REQUIRED WORK => Reproduce every one of the following records word for word, keeping each line as it stands.

━━━━━━━━

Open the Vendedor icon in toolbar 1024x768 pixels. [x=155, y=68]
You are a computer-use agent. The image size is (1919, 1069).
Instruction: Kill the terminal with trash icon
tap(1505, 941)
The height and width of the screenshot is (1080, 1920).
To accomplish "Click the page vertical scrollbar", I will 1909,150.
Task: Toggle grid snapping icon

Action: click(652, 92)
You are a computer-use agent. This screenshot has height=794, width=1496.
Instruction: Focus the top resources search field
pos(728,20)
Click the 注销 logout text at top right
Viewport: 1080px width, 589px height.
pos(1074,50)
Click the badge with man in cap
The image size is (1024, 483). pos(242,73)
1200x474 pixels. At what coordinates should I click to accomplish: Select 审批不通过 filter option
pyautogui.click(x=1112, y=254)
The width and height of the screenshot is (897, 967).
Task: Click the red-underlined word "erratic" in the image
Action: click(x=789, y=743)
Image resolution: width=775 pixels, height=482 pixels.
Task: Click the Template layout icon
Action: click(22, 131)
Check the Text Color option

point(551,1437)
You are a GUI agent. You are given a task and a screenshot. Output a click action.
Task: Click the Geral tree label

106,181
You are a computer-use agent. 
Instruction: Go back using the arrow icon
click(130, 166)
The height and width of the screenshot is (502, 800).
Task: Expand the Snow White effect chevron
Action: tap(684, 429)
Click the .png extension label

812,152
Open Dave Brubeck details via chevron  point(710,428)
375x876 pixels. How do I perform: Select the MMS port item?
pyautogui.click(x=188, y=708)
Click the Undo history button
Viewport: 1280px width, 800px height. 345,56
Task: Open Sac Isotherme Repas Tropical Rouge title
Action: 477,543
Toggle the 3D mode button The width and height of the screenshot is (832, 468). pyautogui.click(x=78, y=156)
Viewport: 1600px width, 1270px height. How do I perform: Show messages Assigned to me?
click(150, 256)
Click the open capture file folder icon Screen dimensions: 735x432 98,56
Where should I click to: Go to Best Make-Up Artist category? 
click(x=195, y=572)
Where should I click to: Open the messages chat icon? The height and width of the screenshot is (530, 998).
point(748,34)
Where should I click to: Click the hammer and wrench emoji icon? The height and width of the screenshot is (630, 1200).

━━━━━━━━

SOLUTION TO THIS PROBLEM =>
Open the Vendedor icon in toolbar 1024x768 pixels. [x=155, y=68]
You are a computer-use agent. The image size is (1919, 1069).
Instruction: Kill the terminal with trash icon
tap(1505, 941)
The height and width of the screenshot is (1080, 1920).
To accomplish "Click the page vertical scrollbar", I will 1909,150.
Task: Toggle grid snapping icon

Action: click(652, 92)
You are a computer-use agent. This screenshot has height=794, width=1496.
Instruction: Focus the top resources search field
pos(728,20)
Click the 注销 logout text at top right
Viewport: 1080px width, 589px height.
pos(1074,50)
Click the badge with man in cap
The image size is (1024, 483). pos(242,73)
1200x474 pixels. At what coordinates should I click to accomplish: Select 审批不通过 filter option
pyautogui.click(x=1112, y=254)
The width and height of the screenshot is (897, 967).
Task: Click the red-underlined word "erratic" in the image
Action: click(x=789, y=743)
Image resolution: width=775 pixels, height=482 pixels.
Task: Click the Template layout icon
Action: click(22, 131)
Check the Text Color option

point(551,1437)
You are a GUI agent. You are given a task and a screenshot. Output a click action.
Task: Click the Geral tree label

106,181
You are a computer-use agent. 
Instruction: Go back using the arrow icon
click(130, 166)
The height and width of the screenshot is (502, 800).
Task: Expand the Snow White effect chevron
Action: tap(684, 429)
Click the .png extension label

812,152
Open Dave Brubeck details via chevron  point(710,428)
375x876 pixels. How do I perform: Select the MMS port item?
pyautogui.click(x=188, y=708)
Click the Undo history button
Viewport: 1280px width, 800px height. 345,56
Task: Open Sac Isotherme Repas Tropical Rouge title
Action: 477,543
Toggle the 3D mode button The width and height of the screenshot is (832, 468). pyautogui.click(x=78, y=156)
Viewport: 1600px width, 1270px height. How do I perform: Show messages Assigned to me?
click(150, 256)
Click the open capture file folder icon Screen dimensions: 735x432 98,56
Where should I click to: Go to Best Make-Up Artist category? 
click(x=195, y=572)
Where should I click to: Open the messages chat icon? The height and width of the screenshot is (530, 998).
point(748,34)
Where should I click to: Click the hammer and wrench emoji icon? The height and width of the screenshot is (630, 1200).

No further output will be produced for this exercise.